Desde el primer latigazo, en la pantorrilla de Giovanni apareció sangre.

Inmediatamente después del golpe, la multitud profirió un “¡uuuuy!” tan largo que él se sintió valiente. Pidió otro latigazo y lo hizo de forma tan arrogante que la multitud lo miró con descrédito. El Judas concedió su deseo. Esta vez el golpe fue más certero. Era su cuarto latigazo y quería más. Pero de su pantorrilla comenzó a brotar tanta sangre que los demás se lo negaron. Mientras cojeaba, rechazó la ayuda médica y la de sus amigos.
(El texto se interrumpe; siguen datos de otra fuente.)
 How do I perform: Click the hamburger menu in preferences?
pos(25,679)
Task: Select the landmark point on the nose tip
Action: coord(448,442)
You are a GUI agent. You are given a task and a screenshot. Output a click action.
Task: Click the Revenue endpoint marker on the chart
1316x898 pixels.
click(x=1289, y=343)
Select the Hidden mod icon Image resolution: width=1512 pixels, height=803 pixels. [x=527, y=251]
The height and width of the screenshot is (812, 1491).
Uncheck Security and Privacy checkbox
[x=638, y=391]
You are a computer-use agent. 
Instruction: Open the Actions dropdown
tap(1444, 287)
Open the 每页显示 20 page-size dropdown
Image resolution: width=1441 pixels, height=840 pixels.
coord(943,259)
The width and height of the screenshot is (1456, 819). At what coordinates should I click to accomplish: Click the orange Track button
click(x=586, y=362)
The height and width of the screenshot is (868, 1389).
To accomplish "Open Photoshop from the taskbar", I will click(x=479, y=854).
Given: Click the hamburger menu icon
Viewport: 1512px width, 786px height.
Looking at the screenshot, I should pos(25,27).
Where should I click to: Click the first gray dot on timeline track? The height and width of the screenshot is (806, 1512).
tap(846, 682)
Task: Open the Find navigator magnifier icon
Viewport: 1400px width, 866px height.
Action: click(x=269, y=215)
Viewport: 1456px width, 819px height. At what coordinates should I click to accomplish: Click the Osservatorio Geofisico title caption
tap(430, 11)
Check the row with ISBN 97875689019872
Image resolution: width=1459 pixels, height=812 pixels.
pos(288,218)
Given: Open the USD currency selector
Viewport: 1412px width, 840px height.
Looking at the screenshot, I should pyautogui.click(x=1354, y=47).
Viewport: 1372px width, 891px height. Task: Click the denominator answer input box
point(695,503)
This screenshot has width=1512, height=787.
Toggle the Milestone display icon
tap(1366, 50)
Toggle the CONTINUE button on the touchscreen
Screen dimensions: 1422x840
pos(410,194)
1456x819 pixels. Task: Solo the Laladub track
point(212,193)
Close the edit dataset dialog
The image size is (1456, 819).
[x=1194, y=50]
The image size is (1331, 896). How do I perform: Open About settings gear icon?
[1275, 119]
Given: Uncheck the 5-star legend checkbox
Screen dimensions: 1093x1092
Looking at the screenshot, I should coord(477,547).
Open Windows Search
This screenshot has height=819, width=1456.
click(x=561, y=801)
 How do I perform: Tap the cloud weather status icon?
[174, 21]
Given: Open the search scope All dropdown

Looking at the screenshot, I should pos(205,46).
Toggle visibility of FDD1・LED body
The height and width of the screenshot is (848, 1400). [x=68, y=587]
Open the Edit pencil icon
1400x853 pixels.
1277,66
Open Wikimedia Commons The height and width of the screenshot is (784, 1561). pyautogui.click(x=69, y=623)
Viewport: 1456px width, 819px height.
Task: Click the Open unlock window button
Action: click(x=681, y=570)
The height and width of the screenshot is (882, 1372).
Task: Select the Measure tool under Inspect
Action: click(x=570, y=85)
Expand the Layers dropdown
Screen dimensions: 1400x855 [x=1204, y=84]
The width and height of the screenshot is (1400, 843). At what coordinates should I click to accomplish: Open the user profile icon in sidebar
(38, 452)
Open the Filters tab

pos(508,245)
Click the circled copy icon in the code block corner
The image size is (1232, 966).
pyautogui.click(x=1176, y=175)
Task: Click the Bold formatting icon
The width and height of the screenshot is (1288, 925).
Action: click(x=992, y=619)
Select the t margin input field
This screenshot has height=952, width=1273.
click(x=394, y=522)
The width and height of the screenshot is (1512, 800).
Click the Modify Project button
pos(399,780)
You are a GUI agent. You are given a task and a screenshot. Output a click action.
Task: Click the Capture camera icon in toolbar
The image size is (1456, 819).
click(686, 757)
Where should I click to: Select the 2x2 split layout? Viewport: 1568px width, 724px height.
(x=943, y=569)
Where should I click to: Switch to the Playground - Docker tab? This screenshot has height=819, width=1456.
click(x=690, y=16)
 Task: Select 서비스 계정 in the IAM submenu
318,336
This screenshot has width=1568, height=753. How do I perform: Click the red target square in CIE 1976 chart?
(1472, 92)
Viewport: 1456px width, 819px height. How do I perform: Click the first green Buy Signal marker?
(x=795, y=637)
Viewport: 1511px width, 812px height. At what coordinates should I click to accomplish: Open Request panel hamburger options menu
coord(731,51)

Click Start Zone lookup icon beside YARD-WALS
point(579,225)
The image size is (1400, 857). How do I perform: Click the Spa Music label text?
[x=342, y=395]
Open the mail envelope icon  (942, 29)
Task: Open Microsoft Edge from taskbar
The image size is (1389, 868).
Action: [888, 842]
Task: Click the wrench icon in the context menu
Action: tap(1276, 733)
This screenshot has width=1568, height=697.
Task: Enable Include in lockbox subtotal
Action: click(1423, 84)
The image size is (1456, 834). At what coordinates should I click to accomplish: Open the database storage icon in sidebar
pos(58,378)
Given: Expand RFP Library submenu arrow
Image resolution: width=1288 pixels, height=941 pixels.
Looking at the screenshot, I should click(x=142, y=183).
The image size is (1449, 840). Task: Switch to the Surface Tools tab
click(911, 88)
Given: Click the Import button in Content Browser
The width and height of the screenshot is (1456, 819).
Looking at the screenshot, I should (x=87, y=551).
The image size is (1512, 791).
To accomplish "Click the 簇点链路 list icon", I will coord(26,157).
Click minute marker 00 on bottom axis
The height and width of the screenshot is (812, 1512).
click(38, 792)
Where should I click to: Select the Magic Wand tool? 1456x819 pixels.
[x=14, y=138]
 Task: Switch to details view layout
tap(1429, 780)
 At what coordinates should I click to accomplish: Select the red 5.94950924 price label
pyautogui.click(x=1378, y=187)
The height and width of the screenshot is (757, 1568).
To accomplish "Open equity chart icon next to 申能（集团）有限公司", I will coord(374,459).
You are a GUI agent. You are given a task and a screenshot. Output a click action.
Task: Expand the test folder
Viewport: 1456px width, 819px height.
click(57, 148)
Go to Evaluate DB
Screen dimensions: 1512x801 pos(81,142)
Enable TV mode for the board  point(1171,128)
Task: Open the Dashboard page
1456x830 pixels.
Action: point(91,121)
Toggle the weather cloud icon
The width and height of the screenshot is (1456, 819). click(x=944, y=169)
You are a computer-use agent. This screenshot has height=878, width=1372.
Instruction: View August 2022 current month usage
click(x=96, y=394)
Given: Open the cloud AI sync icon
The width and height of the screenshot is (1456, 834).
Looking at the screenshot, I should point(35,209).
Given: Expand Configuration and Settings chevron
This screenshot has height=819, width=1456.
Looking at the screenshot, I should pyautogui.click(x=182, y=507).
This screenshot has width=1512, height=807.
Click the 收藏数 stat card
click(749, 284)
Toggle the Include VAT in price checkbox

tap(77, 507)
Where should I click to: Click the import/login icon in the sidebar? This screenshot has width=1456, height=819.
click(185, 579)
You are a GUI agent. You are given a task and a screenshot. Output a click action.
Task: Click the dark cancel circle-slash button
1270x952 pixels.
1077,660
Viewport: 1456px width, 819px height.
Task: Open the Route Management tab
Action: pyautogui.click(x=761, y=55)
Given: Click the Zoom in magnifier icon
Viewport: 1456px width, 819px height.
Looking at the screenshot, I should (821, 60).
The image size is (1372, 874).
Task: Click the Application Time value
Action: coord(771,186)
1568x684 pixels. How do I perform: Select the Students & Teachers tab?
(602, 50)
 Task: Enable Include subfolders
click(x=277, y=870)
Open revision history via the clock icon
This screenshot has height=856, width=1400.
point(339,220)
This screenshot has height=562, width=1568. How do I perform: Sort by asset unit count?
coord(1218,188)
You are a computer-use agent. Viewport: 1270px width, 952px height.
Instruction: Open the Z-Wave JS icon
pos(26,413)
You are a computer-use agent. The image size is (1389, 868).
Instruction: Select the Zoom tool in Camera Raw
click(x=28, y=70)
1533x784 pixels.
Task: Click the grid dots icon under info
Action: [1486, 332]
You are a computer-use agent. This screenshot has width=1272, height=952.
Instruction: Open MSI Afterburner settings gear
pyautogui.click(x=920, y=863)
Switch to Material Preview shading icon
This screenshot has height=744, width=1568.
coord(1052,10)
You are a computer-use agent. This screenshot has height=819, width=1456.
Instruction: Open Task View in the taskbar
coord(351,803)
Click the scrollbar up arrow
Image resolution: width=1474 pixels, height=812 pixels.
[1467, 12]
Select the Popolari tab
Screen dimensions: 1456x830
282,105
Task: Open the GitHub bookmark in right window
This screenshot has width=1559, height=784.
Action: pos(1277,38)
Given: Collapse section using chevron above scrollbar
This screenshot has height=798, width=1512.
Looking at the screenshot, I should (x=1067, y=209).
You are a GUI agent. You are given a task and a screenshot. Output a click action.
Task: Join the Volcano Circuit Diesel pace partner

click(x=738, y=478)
«¡No es nada, no es nada, ahorita coagula!», gritó.

El flagelo es una de esas prácticas brutales que creemos perdidas en el tiempo, pero cada Semana Santa en Cuajimalpa se vuelve una actividad lúdica, un escaparate para fanfarronear sobre la hombría y medir los umbrales del dolor.

«La tradición es que aquí venimos a castigarnos por nuestros pecados, que no creo que sirva. Yo vengo porque me gusta sentir el dolor», dice Luis Enrique como si el masoquismo fuera una práctica normalizada.

También quedó rengo después del golpe, sabe que el dolor permanecerá todo un mes: «Cuando no sangra dura más el dolor, se queda la sangre ahí; es mejor que salga», explica con la experiencia de quien acude cada año a someterse a tortura.

La tradición tiene más de 30 años en el pueblo de Cuajimalpa. Se realiza el día después de la crucifixión.

Si bien la representación de la pasión de Jesúcristo es más famosa en Iztapalapa por la mega producción y la transmisión televisiva, este barrio se caracteriza por su afecto a los latigazos.

Desde las siete de la mañana, cuatro jóvenes disfrazados, con túnicas rojas y máscaras, salen a las calles a “robar” las pertenencias de los comerciantes para llenar un saco que luego regalan a la gente.

«¡Algo para el Judas, doña, una película, aunque sea porno!», grita el disfrazado para demostrar que la parafernalia religiosa es puro pretexto. Son ellos quienes cargan los látigos que aprenden a utilizar con un entrenamiento previo. Mientras recorren las calles, fustigan a quien se deje con su arma de 2.30 metros de longitud.

«He tenido ya dos veces la oportunidad de ser el Judas. Nos entrenamos para saber pegar porque sí es peligroso. A la gente le gusta que le pegues. Hasta las mujeres se ponen para que les des», comentó Iván Dominguez, un Judas con máscara de anciano.

Después de medio día, los cuatro Judas se reúnen en el atrio de la Parroquia de San Pedro Apóstol. Para entonces ya la multitud supera las 500 personas que están ansiosas por ver al siguiente flagelado. Uno a uno pasan, unos renuncian al primer golpe, otros hasta donde les alcance para fingir.

Al final de cuentas, la celebración del dolor termina con algo de venganza. Los cuatro que anduvieron soltando chicotazos son colgados con una cuerda. Desde las alturas reciben también su castigo.